I had been warned that parking was going to be a premium. Previously Jim G. offered to pick me up where ever I wanted if I would pledge to vote for Tim Bridgewater. Dave H. another fellow state delegate had asked me if he could get a ride with me. I laughed and told how I was being "bribed" with a ride for a pledged vote. Dave H. laughed and said that if I would pledge a vote for Tim Bridgewater he would give me a ride also.

Finding the South Town Expo wasn't the problem and even though we arrived early, parking spaces were few and far between. Cruising in and around I elected to get behind a somewhat illegally parked car outside of the parking striping at the end of a row on a dead ended drive through spot. Before leaving my vehicle there, two other cars pulled up along side and completely plugged the drive through. Immediately after that four other cars did the same on the row behind.

The scenario inside the Expo Center was much better than last years 3 ring circus I had helped host. There was a 20 foot tower with a tenor soloist singing patriotic songs. Present were three, four, and five piece bands with trombone. free drinks, soda, water, ice-cream cones, lots and lots of literature were being passed out. And there was a huge 40 foot blimp complete with battery propeller and remote control cruising overhead inside of the building.

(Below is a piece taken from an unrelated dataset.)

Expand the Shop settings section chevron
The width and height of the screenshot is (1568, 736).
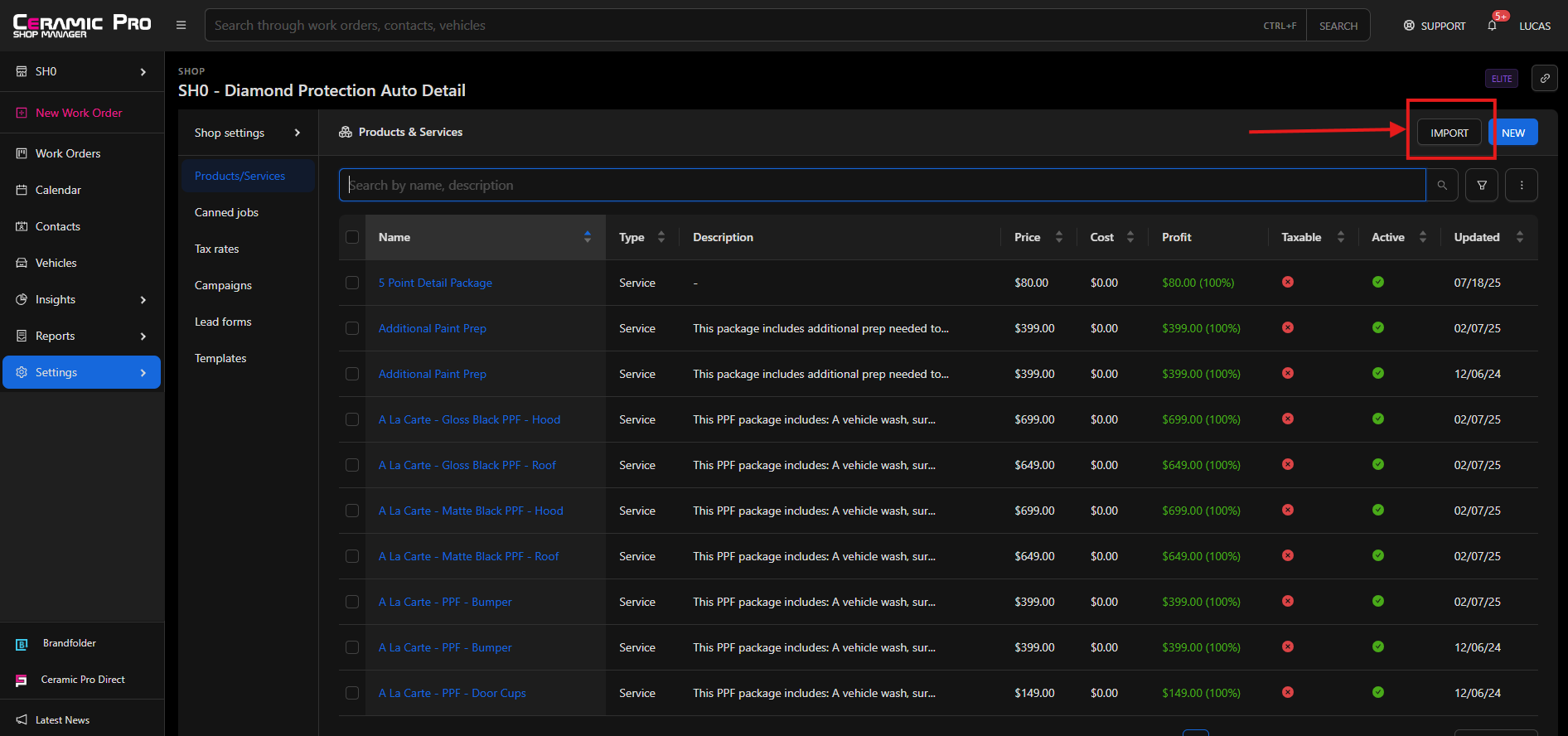coord(298,133)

The 2nd Congressional District had 12 candidates running for the Republican nomination. The Republican Party had previously adopted a new concept called IRV; instant runoff voting. Procedurally if a candidate was to receive 60+ percent of the nominating vote then that candidate would win, becoming the Republican nominee, facing Jim Matheson from the Democrats in November. With instant runoff voting, ballots have 12 positions, number one, or first pick, ranking down to last position. Alphabetically the 12 candidates have a stick on label to transfer and rank the individual delegates selection. After transferring the labels representing the candidates and ranking them first choice to last place the ballots are submitted for counting.

Conceptually what then happens is that a gross count is made (in this case there were approximately 1100 delegates and ballots for the 2nd district). The ballots are then placed in piles of each first choice, first place candidate pick. Each pile is counted looking for a 60 percent of the votes. If no candidate receives 60 percent then the candidate with the least number of votes is then eliminated. The ballots in the eliminated candidate's pile are then redistributed as to the second choice on each those ballots. Recounting the piles looking for the magical 60 percent. If, after any round of voting, a candidate wins a 60% of first preference votes the count is over and that candidate wins. If not, the last-place finisher of each round is eliminated. The eliminated candidates pile of ballots is then redistributed with respect to the next preference. Recounting occurs until there is a round with a candidate receiving 60 percent of the votes, and he or she is declared the winner, or until there are just two candidates left with less than 60 percent who will then face each other in the primary..

Waiting in the auditorium for the vote count quickly became tedious. The concession people had not anticipated the 3000 plus people that showed up for the nominating convention and they were horribly understaffed and under supplied. In other words delegates faced long lines, slow service and of course some mild pocketbook gouging by those present..

Over two hours later the announcement came that the winnowing of the candidates was currently in the fifth round of elimination and the final count probably would take place for another hour. But that was enough for me. I figured the 10 o'clock news would have the juicy details.

Hence came about the race for the 2nd Congressional District Republican primary which is being held today (Tuesday) between Tim Bridgewater and John Swallow.